Kahramanmaraş ve Hatay merkezli depremlere değinen Akşener, deprem felaketinin üzerinden tam 37 gün geçtiğini, derdine derman arayan vatandaşların yanında yüce yürekli insanların, sivil toplum örgütlerinin ve belediyelerin olduğunu, ancak “bay kriz ve arkadaşlarının millet vicdanında bir kez daha mahkum olduğunu” ileri sürdü.

Devletin bütün imkanlarını seferber etmediği, 2023 yılına ait kamu yatırım programını güncelleyip daha fazla kaynağı bölgeye aktarmadığı sürece belediyeler ve sivil toplum örgütleri üzerinden devam eden bu modelden bir sonuç alınamayacağını kaydeden Akşener, “Devlet yönetmekten aciz AK Parti iktidarının birçok alanda yüzüne fener tutulmuş tavşan gibi ne yapacağını bilememesi, bakanların kirli sakal bırakmaktan öteye gidememesi, en çok ihtiyacın olduğu zamanda insanlarımızın yardımına koşulamaması, artık maalesef etkilerini göstermeye başladı.” dedi.
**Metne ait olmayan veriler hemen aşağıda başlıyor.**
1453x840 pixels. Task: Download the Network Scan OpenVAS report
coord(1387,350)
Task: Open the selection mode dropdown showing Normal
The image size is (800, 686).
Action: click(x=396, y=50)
Deprem bölgesindeki vatandaşların şikayetlerini aktaran Akşener, “bay kriz ve arkadaşlarının bu sesleri duymak yerine, bizzat neden oldukları bu büyük felaketi, seçim kampanyasına çevirmenin peşine düştüklerini” savundu.

“Eğer bu iktidarda, gerçekten zerre merhamet, ciddiyet ve sorumluluk bilinci olsaydı şimdiye kadar birçok istifa olurdu ama bunlar bırakın istifa etmeyi, gün geçtikçe daha da arsızlaşıyor” ifadesini kullanan Akşener, “Milletin parasıyla millete çadır satan Kızılay Başkanı bile insan içine çıkmaktan utanacağı yerde sımsıkı tutunduğu koltuğunda oturup ‘Atatürk’ün emri ile İsmet Paşa’nın onayı ile yapılan çadır satışları var’ diyor. Utanmadan, sıkılmadan, beceriksizliklerine, iş bilmezliklerine ve arsızlıklarına, kılıf arıyorlar.” değerlendirmesinde bulundu.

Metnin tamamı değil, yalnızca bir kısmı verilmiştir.